What is required — Collect each line of the records below that contains the string "arrow", and copy those lines out.

## Begin Recorded data

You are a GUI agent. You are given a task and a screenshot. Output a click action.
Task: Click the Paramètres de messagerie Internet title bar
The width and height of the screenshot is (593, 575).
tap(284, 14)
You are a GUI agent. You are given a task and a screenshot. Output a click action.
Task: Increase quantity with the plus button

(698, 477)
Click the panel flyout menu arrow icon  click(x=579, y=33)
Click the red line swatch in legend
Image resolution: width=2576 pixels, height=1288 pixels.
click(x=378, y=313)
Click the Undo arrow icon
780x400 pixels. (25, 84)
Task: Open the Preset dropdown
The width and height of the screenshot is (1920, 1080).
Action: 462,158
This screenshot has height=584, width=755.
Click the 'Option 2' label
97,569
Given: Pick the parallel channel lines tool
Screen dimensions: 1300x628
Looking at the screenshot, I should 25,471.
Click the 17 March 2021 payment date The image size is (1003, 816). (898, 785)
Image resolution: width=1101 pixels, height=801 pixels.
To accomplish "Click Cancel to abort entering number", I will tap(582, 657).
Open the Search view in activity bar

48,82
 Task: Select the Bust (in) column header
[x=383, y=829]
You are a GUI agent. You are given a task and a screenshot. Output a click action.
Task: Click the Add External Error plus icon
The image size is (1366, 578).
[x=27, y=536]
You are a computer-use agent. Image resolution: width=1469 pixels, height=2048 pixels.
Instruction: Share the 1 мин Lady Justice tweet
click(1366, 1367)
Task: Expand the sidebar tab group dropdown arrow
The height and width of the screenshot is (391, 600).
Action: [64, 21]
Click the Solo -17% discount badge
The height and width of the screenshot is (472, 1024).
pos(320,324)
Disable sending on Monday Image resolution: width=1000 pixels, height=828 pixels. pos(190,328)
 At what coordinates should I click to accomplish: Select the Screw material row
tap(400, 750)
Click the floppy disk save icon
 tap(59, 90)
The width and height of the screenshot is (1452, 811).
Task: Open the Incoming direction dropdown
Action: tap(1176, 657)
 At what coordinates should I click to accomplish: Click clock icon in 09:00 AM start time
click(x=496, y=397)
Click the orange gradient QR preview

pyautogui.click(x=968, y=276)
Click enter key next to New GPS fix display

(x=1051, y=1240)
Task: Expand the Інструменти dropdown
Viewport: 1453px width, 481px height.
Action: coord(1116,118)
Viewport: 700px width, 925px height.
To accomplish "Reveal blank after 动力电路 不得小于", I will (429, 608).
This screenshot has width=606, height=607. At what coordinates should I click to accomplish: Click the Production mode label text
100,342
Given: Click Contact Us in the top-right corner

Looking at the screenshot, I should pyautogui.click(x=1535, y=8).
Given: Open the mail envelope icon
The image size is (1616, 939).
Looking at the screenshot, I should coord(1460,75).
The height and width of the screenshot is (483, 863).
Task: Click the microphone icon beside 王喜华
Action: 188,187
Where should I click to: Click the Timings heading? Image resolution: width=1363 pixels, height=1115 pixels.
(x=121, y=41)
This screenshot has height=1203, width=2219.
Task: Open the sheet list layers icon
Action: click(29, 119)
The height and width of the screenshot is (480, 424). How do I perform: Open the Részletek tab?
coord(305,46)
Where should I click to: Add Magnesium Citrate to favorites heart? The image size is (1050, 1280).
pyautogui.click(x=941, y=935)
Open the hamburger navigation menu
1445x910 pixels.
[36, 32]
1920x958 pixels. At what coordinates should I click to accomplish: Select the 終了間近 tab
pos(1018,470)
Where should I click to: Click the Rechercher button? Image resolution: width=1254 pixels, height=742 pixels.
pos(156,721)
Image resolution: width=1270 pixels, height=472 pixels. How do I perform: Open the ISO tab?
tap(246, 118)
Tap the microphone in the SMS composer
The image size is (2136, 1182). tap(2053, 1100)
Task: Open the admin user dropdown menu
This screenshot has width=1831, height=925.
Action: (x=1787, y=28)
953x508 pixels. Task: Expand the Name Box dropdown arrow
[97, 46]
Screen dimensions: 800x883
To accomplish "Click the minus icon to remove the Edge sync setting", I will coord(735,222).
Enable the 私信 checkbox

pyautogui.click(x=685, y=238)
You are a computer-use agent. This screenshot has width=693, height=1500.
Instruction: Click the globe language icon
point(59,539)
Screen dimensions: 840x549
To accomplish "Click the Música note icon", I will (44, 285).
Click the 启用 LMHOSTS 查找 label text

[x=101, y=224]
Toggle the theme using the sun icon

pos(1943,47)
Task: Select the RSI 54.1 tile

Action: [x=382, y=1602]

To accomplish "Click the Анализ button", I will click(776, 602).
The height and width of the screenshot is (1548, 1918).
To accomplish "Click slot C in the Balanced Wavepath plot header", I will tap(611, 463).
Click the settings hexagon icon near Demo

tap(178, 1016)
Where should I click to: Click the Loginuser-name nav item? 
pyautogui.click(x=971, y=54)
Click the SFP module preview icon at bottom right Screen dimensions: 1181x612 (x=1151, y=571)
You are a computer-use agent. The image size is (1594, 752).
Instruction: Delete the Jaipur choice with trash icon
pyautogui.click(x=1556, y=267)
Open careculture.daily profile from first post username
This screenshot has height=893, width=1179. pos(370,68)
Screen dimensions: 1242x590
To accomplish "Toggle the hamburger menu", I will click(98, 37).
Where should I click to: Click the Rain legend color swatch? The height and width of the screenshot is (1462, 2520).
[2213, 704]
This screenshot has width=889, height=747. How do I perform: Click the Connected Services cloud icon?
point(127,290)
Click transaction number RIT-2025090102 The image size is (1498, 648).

## End Recorded data

Solved exercise —
Click the panel flyout menu arrow icon  click(x=579, y=33)
Click the Undo arrow icon
Task: Expand the sidebar tab group dropdown arrow
953x508 pixels. Task: Expand the Name Box dropdown arrow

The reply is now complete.